**Work instruction 1**
From the entomophagy article, extract everything from "Eat Like an" down to "to look bare.", copying it without alteration.
**Work instruction 2**
Translate the following sentence from the entomophagy article into Spanish: "Fortunately, there is an untapped nutritional resource on our planet that is basically all around us."
Page text Start Marker
Wednesday, 21 May 2014

Eat Like an Aardvark: How Entomophagy Just Might Save the World

The world we live in is becoming an increasingly crowded place. As of this article, there are about 7 billion people living their lives; and by 2050 the number is expected to be as high as 9 billion. On one hand, that means that there will be more opportunities for making new friends, but on the other, it means that those of us who are already here are going to have to get better at sharing.

Most of us already know about the inequality that exists on Earth to some extent. This is especially apparent in the disparity of food available to the average westerner compared with the average villager in Sierra Leone. We are going to have to rapidly get better at solving problems like that one because we have 2 billion people coming for dinner and the cupboards are starting to look bare.

Fortunately, there is an untapped nutritional resource on our planet that is basically all around us. As many as 2 billion people outside of the western world already chow down on this delectable food source intentionally, and the rest of us indulge in this fantastical food without even knowing it. I am of course talking about the 6-legged creatures that make up 80% of all the animals on Earth: Insects.

If you don’t think you already eat insects, you are just in the segment of people who doesn’t know any better. Food guidelines in the United States - one of the most food obsessed places on the planet - make allowances for munching on bugs (scientifically known as entomophagy). Chocolate is allowed to contain 60 insect “parts” per 100 grams, peanut butter is allowed 30 in the same serving size, and pasta noodles can hold a surprising punch of extra protein with 1 insect part per gram of food. That’s basically one bug part per macaroni noodle. Trust me, you eat bugs.
Page text End Marker
Data for review Start Marker
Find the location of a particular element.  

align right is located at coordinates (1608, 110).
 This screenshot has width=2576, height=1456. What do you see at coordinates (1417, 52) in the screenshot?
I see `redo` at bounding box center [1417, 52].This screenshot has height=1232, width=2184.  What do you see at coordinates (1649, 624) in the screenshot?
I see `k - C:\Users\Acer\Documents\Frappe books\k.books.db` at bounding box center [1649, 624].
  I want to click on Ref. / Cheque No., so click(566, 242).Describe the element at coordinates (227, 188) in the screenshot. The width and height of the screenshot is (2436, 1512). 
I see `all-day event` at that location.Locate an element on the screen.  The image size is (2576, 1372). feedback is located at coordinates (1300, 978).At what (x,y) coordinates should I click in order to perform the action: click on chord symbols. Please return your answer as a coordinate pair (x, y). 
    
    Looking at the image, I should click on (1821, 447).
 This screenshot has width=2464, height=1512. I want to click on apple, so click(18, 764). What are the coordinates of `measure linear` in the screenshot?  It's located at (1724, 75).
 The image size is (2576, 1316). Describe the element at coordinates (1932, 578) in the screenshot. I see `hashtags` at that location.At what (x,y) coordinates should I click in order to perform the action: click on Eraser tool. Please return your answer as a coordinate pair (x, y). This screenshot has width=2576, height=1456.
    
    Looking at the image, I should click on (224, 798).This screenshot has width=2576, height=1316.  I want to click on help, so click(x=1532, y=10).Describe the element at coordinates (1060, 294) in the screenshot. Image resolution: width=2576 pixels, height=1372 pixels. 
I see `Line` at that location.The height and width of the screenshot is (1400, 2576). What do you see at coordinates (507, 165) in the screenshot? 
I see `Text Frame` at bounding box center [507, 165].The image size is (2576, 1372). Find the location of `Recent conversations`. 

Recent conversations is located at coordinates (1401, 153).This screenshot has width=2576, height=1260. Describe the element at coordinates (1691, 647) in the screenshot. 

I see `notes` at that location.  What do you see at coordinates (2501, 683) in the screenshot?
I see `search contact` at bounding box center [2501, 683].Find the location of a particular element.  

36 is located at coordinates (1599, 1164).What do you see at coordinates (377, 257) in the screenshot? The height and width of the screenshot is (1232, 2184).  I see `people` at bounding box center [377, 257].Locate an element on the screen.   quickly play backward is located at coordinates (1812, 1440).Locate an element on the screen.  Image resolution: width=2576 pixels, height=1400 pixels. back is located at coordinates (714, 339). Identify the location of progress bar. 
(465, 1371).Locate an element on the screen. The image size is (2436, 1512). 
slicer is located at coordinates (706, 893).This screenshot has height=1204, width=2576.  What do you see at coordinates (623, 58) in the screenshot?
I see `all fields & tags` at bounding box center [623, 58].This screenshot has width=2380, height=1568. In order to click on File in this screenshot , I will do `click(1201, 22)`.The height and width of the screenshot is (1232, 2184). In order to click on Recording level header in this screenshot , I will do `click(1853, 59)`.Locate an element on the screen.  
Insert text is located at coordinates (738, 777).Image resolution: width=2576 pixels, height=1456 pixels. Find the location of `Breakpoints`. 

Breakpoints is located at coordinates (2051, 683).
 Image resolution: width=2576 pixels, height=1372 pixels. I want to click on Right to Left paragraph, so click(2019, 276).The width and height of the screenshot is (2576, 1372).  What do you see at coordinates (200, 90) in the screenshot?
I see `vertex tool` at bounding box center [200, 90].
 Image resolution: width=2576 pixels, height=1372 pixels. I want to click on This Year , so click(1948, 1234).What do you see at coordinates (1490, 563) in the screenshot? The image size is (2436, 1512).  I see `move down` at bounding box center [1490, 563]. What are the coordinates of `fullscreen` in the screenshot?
Data for review End Marker
**Answer 1**
Eat Like an Aardvark: How Entomophagy Just Might Save the World

The world we live in is becoming an increasingly crowded place. As of this article, there are about 7 billion people living their lives; and by 2050 the number is expected to be as high as 9 billion. On one hand, that means that there will be more opportunities for making new friends, but on the other, it means that those of us who are already here are going to have to get better at sharing.

Most of us already know about the inequality that exists on Earth to some extent. This is especially apparent in the disparity of food available to the average westerner compared with the average villager in Sierra Leone. We are going to have to rapidly get better at solving problems like that one because we have 2 billion people coming for dinner and the cupboards are starting to look bare.

**Answer 2**
Afortunadamente, existe en nuestro planeta un recurso nutricional sin explotar que está básicamente a nuestro alrededor.